If the universe is continually growing in complexity, we should cease being surprised by the fact that life is so darn complicated (and only getting moreso, it seems). That’s why one size cannot and does not fit all. Our world evolves at the point where differences collide. When paths intersect in an evolutionary sense, the complexity of their entangled systems enhances the capacity of the next iteration. In a societal sense, unity is immeasurably stronger than uniformity. Instead of erasing our quirks and divergences, it makes room for them; unity finds a way to harmonize difference.

Such life-giving juxtapositions can’t happen, however, if we’re all walking the same path. History would become a flat line instead of a web. It would collapse into a single dimension instead of exploding outward toward the infinitely new. It would become the Godslayer’s realm as he seeks to impose the One True Path: static and dead.

Freedom restored.

There’s one more bit of dialogue at the end of the game that I love. The Eagle Mother, speaking to the Hunter as she absorbs the world’s curse (whew, talk about your religious metaphors), says:

When you began, you were young. You knew not where to turn. You were tested, you endured. Together you grew stronger. You were brought low … you found the very depths of your resolve. And still you charged forward. Now you are here. You have found your path. Together, you will bring back the light!

Maybe real certainty, as the Eagle Mother suggests, comes from enduring the challenges that uncertainty puts us through. Maybe God doesn’t give us neon signs because it’s only through exploring all the possible directions we could go (much as a quantum particle does before it collapses into a particular state)—the dead-ends, thorny brambles, sheer cliffs and open plains—that we begin to recognize which roads will grind us to a halt, and which will lead us someplace new.

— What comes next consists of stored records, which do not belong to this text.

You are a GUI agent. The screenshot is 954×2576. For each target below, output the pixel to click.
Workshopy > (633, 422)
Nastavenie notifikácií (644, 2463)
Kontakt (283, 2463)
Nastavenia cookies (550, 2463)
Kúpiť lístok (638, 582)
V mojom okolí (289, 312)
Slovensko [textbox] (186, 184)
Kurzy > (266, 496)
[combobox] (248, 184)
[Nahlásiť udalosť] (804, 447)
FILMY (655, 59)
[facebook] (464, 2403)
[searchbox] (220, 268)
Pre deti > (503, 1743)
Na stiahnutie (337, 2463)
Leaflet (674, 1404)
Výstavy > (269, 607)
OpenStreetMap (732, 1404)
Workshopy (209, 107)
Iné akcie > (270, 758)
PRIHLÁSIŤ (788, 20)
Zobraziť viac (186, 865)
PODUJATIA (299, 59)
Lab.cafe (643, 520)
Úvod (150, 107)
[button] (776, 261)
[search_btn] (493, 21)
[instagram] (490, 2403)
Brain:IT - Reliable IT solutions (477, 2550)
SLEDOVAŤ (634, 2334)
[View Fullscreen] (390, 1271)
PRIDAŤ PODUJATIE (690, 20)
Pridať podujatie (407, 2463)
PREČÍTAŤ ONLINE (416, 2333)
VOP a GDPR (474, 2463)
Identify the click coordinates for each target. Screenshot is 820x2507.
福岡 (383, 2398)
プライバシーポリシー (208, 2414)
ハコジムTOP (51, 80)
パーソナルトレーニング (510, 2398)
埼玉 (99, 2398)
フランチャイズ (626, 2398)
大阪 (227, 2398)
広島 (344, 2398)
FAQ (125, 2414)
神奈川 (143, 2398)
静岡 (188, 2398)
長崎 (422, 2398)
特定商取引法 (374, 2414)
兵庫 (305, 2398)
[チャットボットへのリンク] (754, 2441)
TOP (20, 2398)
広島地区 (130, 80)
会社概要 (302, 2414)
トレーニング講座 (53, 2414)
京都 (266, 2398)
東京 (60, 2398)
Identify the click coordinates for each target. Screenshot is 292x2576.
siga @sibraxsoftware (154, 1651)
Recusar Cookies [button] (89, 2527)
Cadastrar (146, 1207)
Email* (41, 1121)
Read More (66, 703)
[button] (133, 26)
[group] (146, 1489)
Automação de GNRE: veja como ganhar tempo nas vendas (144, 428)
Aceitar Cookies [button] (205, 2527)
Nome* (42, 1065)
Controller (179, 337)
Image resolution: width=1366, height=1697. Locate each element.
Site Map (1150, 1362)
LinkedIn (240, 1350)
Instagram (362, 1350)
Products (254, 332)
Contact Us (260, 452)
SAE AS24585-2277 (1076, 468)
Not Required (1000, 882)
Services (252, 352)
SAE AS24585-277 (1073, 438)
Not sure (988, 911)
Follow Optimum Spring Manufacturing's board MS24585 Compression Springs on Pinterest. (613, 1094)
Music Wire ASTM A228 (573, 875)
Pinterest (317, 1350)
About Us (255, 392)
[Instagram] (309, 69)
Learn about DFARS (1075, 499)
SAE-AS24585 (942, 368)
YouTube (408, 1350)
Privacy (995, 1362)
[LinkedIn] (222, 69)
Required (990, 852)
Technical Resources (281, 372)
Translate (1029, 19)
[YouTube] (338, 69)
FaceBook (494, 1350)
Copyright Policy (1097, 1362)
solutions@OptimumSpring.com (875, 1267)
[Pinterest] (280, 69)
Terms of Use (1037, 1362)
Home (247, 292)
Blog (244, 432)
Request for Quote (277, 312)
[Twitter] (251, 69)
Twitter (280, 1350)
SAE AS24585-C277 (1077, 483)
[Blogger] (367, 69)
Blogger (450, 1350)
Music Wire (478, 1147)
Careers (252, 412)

Maybe the truth is a pathless land because learning how to read the landscape is the most important thing we can do for our growth. Because truth is too big, too multifaceted, to be captured from a single point of view. Our angle on it matters as much as the next person’s, but at the same time, we need to include each other’s perspectives if we hope to get anywhere close to a Big Picture.

In nearly every world religion and spirituality, creativity is a divine impulse, one we share with the first Creator. If we’ve truly been invited to co-create the future alongside the rest of the cosmos, then to squander that opportunity out of fear would demonstrate a fundamental distrust of that same Creator.

Howard Thurman still says it best, I think:

Don’t ask what the world needs. Ask what makes you come alive, and go do it. Because what the world needs is people who have come alive.

May we all have the courage to come alive by walking our own path. The world doesn’t need another echo.